* What to work on: Keep only those lines of the records that include the string "Plugs".

Data entries:
»»
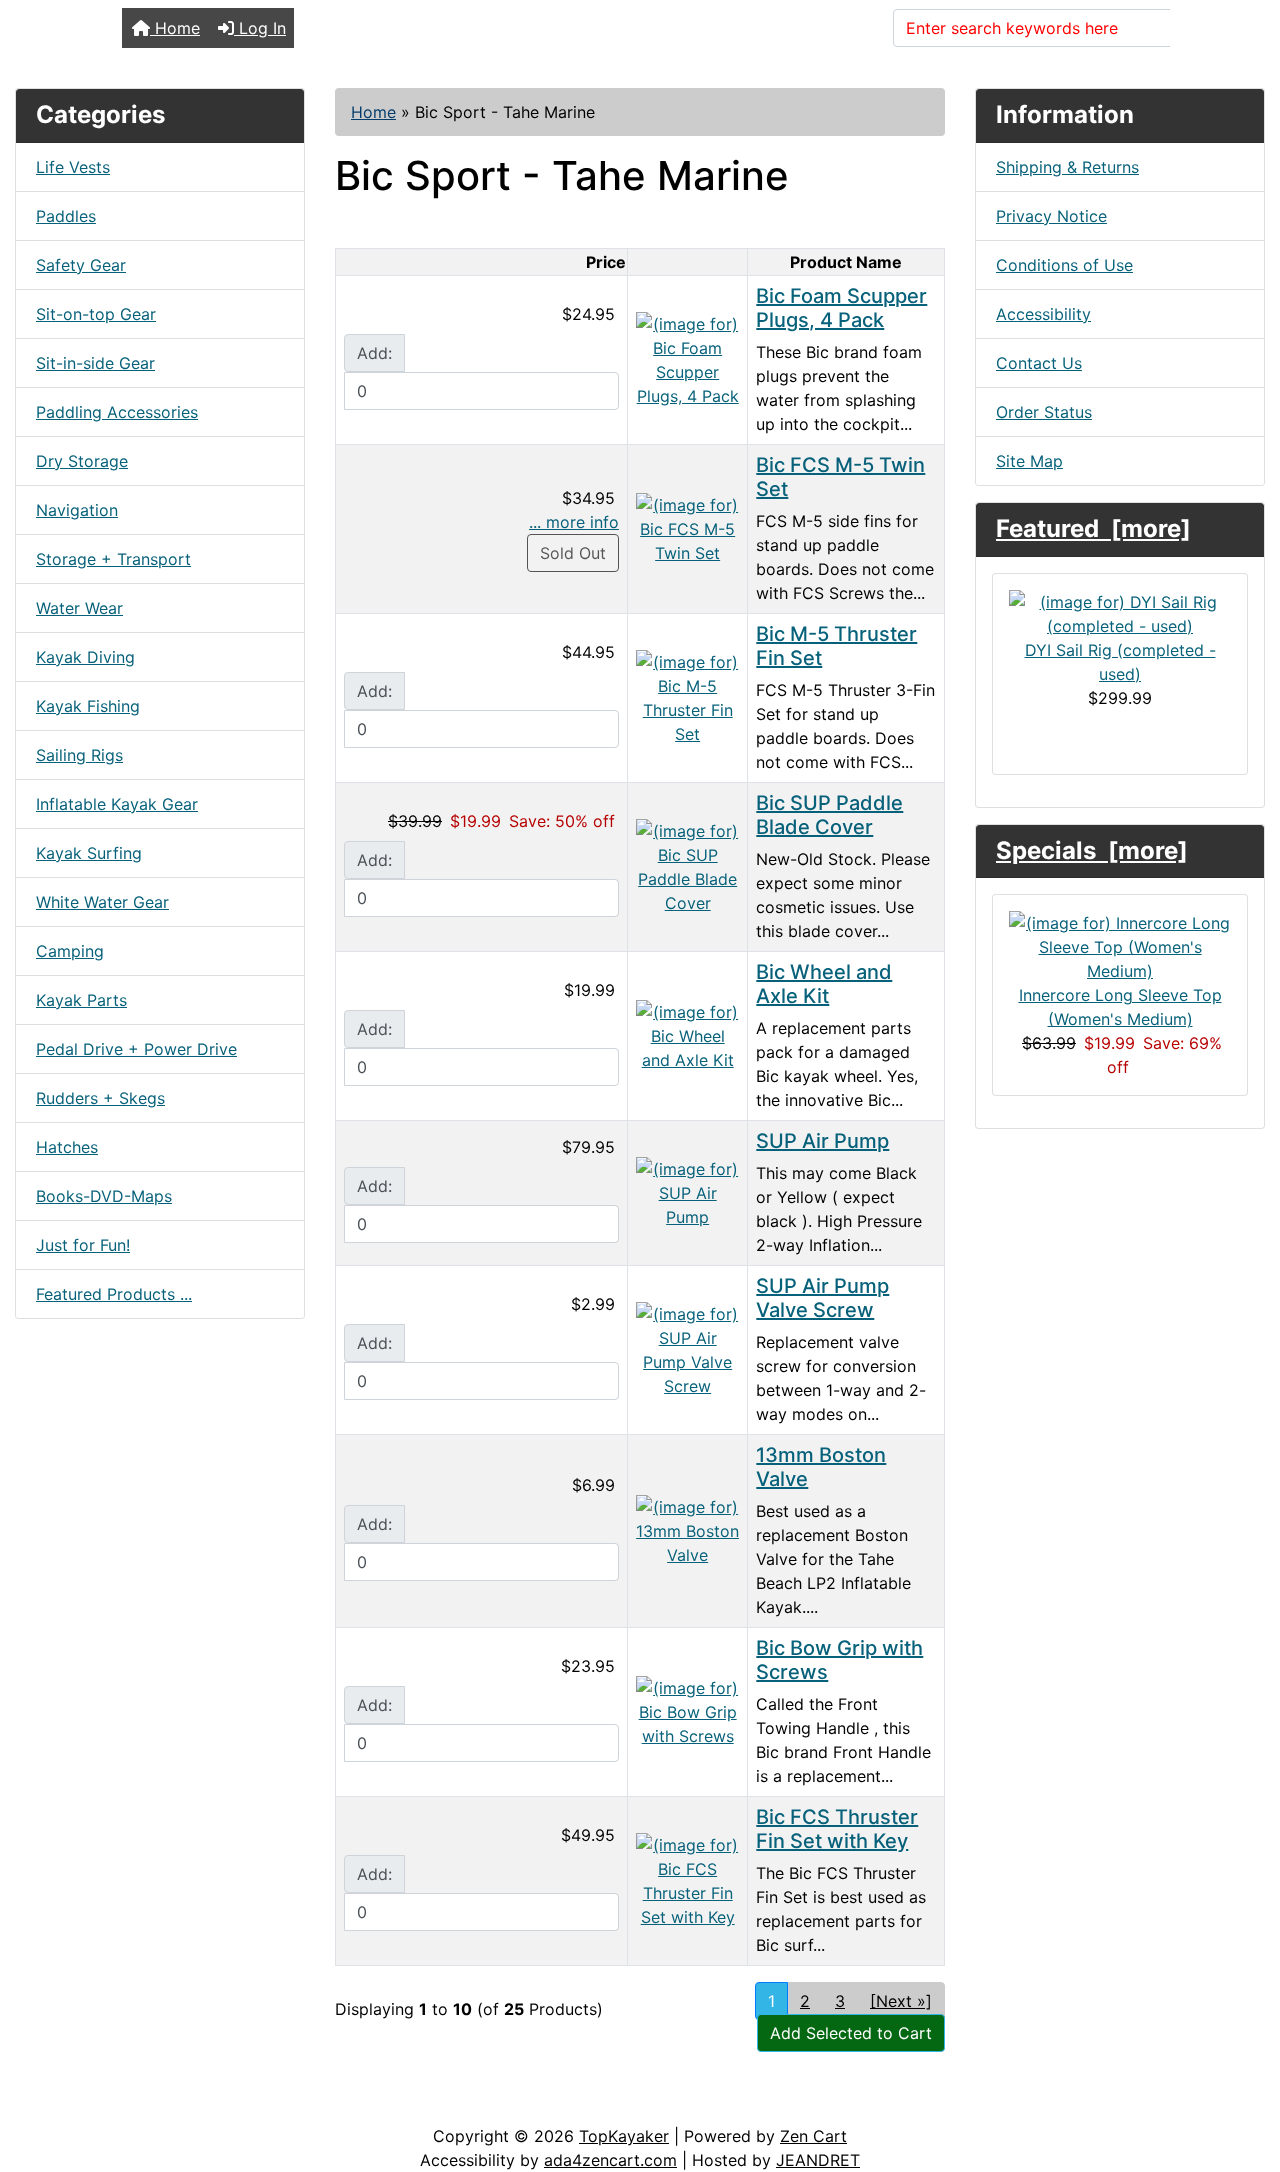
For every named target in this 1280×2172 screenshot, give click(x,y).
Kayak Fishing (88, 706)
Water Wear (79, 608)
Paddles (66, 216)
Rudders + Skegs (100, 1098)
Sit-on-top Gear (96, 314)
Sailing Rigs (79, 755)
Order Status (1044, 412)
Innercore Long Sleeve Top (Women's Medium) (1120, 1007)
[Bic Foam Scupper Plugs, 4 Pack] (687, 358)
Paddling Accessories (117, 412)
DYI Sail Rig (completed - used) (1120, 662)
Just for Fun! (83, 1245)
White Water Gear (102, 902)
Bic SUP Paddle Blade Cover (829, 815)
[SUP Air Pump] (687, 1191)
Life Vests (73, 167)
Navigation (77, 510)
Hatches (67, 1147)
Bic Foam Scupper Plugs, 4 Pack (841, 308)
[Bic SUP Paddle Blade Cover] (687, 865)
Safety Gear (81, 265)
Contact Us (1039, 363)
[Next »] (901, 2001)
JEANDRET (818, 2160)
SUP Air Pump (822, 1141)
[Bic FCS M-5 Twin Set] (687, 527)
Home (175, 28)
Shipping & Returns (1067, 167)
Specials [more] (1092, 850)
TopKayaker (624, 2136)
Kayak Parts (81, 1000)
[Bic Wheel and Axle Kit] (687, 1034)
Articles (61, 2104)
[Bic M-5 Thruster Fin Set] (687, 696)
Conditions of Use (1064, 265)
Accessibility (1043, 314)
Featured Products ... (114, 1294)
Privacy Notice (1051, 216)
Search (1209, 28)
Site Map (1029, 461)
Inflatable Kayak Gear (117, 804)
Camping (70, 951)
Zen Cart (813, 2136)
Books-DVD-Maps (104, 1196)
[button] (1243, 2073)
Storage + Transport (113, 559)
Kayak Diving (85, 657)
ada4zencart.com (610, 2160)
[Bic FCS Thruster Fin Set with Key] (687, 1879)
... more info (574, 522)
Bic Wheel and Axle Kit (824, 984)
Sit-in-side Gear (95, 363)
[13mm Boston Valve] (687, 1529)
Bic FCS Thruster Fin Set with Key (837, 1829)
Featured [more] (1093, 528)
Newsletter (287, 2104)
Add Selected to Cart (851, 2033)
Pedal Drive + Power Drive (136, 1049)
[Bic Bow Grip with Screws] (687, 1710)
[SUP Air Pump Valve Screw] (687, 1348)
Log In (260, 28)
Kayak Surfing (89, 853)
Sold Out (573, 553)
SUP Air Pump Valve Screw (822, 1298)
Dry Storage (82, 461)
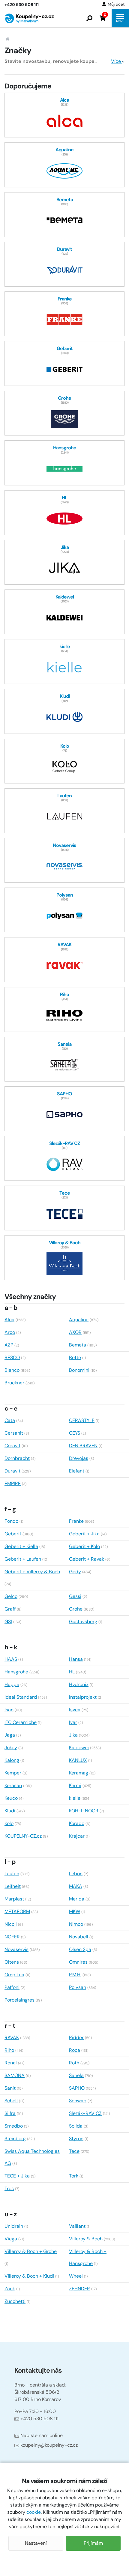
««
* Answer to this problem:
[Bic Foam Scupper Plugs, 4 Pack] (687, 358)
Bic Foam Scupper Plugs, 4 Pack (841, 308)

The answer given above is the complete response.